Commit d3ddbfee authored by Eric Myhre's avatar Eric Myhre

Port codecs; add benchmarks.

Porting codecs to the new NodeAssembler interfaces was straightforward.

The new codecs exist in the nodesolution "research" dirs for now,
coexisting with the soon-to-be-legacy encoding package.
This means we can see benchmarks of both the old and new designs within
this commit.  (We'll probably give up on this shortly -- when dealing
with the traversal package too, it's gonna stop being reasonable -- but
for now it's still possible and provides interesting information.)

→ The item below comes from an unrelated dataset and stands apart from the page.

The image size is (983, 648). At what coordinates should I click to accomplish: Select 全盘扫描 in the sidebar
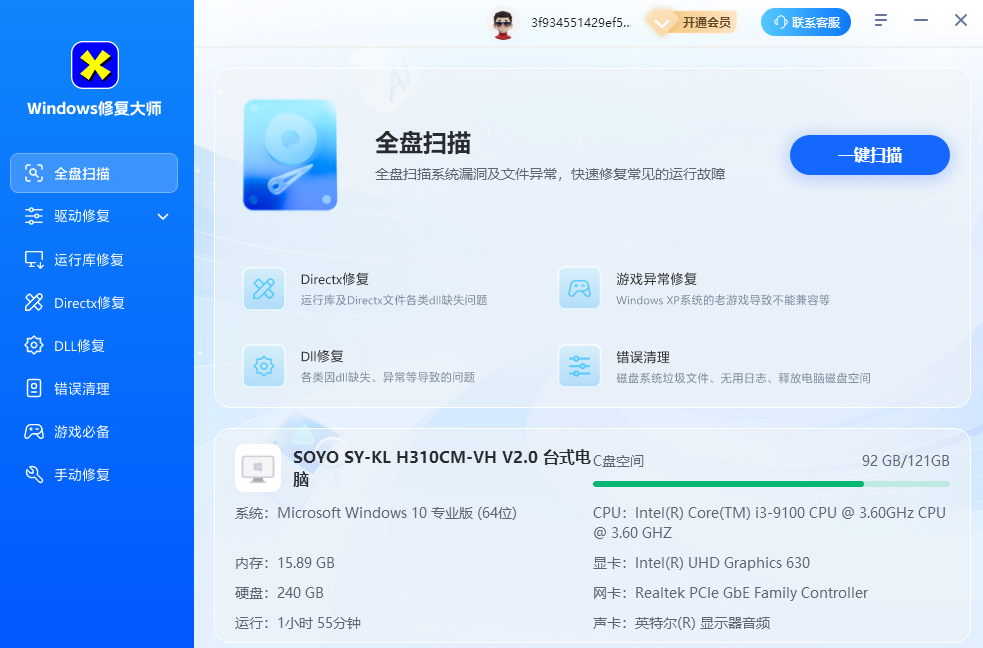click(94, 173)
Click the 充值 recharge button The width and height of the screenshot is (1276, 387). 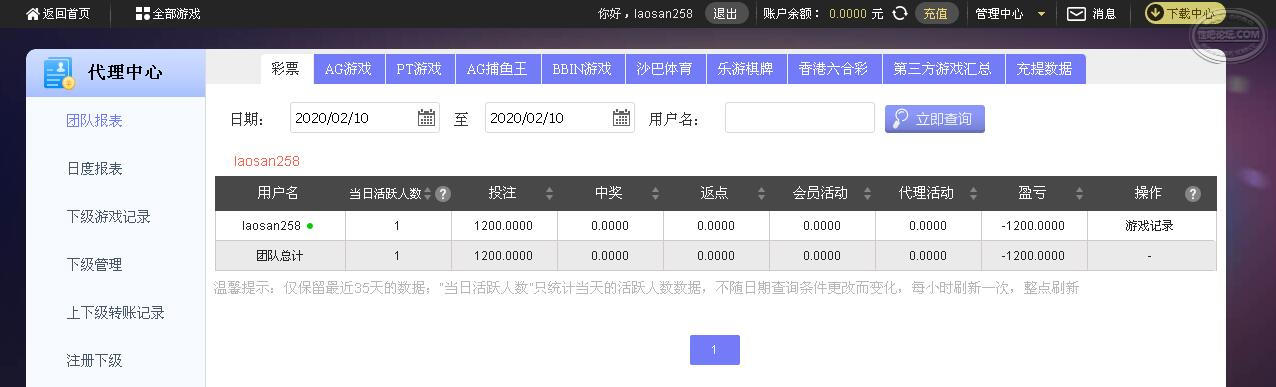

And how *is* that performance, you ask?

Peachy.

Ballpark answers for marshalling:

- 1079ns/op for the new Node
- 1435ns/op for the old Node
- 1559ns/op for stdlib json marshal of a native map.

144% better than the operations of stdlib json is pretty acceptable.
(Will more intense codegen beat that?  Oh for sure.  But this is
*without any codegen*, so this is quite satisfactory.)

Note that much of that time left is probably dominated by
serialization-related allocations rather than the node traversal.
I didn't dive into the pprofs to verify that yet, though.
This picture of the overall act of marshalling is nice to have
since it's a practical end-to-end user story.

This test is also on a very small piece of data, and I expect
the improvements will be further much bigger on larger or
deeper-recursing structures.

And lest this be skimmed over: the excellence of doing better than
stdlib's json **while having pluginable codecs** cannot be understated.

Pretty happy with this.

How's unmarshal?  Eh.  About the same as before.  Remember, we chose
*not* to do a lot of amortizations in the new 'basicnode'
implementations, because although we *could* (and it's quite clear how
to do so), the increase in memory size we'd face since go doesn't allow
unions was deemed too large of a constant factor multiplier.
We *will* see these improvements in codegen, and we can also make
variants of 'basicnode' that do these amortizations in the future.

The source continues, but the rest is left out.